Il loro rapporto andava anche oltre quello legato al ciclismo: «Viveva vicino casa, spesso mi chiedeva la macchina in prestito e gli davo quella di mia moglie per uscire la sera. Aveva grandi mezzi, ma doveva trovare la sua dimensione. In una tappa del Giro, con la scalata del San Luca era andato in fuga con 15 corridori e quel giorno aveva la gamba per vincere, ma finì 4°. Aveva bisogno di maturare anche mentalmente, non solo nel fisico.

«Si vedeva che poteva fare tanto, certo non avrei mai pensato allora che avrebbe vinto così tanto nei grandi Giri. A ben guardare il meglio della Ineos è passato per le mie mani, come Thomas. Nessuno pensava che un pistard come lui potesse avere una grande carriera da stradista, ma Geraint è sempre stato uno che ha avuto piacere di andare in bici e questo lo si vede anche adesso, nella fase discendente della carriera».

Torniamo a Froome, potrà tornare a emergere? «Dubito, ha preso troppe legnate in questi ultimi anni. La ripresa da un infortunio come il suo è già difficile, ma sopra ci si sono aggiunte tante delusioni che hanno fiaccato la sua autostima. Sono stati anni troppo difficili, ha perso l’abitudine a lottare con i migliori. Un corridore per emergere deve crederci al 100 per cento, lui prima che i compagni di squadra o i dirigenti o chiunque gli sia intorno. I risultati nascono dal di dentro».

Froome Corti 2009
Froome alla Roubaix, con Corti a rimettere a posto la ruota. Il loro legame è stato molto stretto
Froome Corti 2009
Froome alla Roubaix, con Corti a rimettere a posto la ruota. Il loro legame è stato molto stretto

La mancanza degli italiani

Guardando questo ciclismo da fuori, Corti non può che considerarlo lontano dai suoi schemi.
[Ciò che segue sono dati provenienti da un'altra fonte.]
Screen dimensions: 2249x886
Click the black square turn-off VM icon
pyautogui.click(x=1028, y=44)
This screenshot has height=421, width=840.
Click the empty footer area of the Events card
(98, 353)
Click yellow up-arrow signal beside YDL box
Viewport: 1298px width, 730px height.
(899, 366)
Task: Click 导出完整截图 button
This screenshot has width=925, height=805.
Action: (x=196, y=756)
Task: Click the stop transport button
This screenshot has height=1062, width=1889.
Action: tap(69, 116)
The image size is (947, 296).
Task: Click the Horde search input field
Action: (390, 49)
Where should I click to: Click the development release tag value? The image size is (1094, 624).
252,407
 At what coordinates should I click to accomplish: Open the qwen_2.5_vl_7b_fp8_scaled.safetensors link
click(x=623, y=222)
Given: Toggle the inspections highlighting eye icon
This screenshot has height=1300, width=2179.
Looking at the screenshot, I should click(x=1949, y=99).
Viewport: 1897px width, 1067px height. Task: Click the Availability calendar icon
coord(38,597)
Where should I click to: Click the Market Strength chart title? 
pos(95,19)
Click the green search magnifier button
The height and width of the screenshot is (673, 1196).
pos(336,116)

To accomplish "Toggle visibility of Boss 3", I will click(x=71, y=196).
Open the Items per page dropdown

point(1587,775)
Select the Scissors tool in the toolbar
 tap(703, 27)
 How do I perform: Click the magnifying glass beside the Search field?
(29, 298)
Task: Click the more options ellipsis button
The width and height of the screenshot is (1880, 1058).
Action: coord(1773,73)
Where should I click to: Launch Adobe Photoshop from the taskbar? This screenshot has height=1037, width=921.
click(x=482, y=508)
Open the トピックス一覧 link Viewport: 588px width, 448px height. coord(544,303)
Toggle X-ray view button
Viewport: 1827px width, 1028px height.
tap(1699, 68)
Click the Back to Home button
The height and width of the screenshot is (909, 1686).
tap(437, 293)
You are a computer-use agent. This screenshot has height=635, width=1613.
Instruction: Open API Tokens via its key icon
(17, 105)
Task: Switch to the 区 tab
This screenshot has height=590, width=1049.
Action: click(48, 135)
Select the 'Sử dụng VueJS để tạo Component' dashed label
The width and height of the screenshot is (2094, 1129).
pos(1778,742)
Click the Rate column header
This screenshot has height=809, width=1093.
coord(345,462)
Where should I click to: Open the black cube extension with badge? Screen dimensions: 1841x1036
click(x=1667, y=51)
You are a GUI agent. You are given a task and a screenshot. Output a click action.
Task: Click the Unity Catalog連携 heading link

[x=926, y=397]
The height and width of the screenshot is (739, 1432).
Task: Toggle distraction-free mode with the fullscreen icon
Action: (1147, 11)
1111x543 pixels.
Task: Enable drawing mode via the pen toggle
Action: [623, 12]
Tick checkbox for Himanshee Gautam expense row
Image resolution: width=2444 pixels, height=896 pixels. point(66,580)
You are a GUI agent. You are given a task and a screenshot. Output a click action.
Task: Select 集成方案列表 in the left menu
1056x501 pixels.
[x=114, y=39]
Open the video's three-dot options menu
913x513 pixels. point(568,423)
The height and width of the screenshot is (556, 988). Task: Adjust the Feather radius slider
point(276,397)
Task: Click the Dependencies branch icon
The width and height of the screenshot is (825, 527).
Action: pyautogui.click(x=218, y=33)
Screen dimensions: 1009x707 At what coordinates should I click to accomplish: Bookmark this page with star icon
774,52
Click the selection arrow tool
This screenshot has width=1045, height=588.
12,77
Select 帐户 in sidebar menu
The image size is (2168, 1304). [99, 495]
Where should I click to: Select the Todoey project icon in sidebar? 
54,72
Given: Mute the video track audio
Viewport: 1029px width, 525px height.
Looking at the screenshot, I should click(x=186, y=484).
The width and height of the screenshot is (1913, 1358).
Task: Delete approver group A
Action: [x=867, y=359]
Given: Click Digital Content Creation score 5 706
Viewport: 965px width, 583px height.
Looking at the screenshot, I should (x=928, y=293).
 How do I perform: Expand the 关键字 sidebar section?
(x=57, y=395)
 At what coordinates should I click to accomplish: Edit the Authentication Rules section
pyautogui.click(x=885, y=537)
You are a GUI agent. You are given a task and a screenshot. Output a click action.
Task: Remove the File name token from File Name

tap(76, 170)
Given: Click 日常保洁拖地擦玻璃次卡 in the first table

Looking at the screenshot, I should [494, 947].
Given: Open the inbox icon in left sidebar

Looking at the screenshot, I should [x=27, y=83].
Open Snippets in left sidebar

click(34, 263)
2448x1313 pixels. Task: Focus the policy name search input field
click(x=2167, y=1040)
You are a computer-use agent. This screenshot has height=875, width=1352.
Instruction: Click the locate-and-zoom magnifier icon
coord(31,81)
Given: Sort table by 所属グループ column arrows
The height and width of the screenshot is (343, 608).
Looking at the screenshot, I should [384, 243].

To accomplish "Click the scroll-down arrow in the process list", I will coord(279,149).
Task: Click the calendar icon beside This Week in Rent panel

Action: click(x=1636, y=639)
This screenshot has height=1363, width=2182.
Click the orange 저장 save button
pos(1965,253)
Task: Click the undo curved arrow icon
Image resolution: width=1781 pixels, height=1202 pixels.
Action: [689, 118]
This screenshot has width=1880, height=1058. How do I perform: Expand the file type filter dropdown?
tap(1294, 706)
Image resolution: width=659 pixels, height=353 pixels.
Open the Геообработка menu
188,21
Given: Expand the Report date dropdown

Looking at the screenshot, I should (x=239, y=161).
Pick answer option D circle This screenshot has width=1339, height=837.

«Sono sempre stupito e meravigliato – dice – da quel che fanno i giovani attuali, ma io credo che sia generato anche dal fatto che prima dei giovani alla Evenepoel e Pogacar di oggi c’è stato un vuoto generazionale. Campioni c’erano, ma si sono consumati presto: uno come Quintana nei suoi primi tre anni, nelle corse a tappe non finiva mai fuori dal podio, ma poi non ha retto. Io vedo in questi ragazzi una forza e un entusiasmo che quelli di prima non avevano, forse neanche la mia generazione. Io i primi anni da pro’ facevo fatica, ci ho messo anni per trovare la mia dimensione. Mi dispiace solo che fra questi giovani campioni che stanno segnando un’epoca non ci sia un italiano…».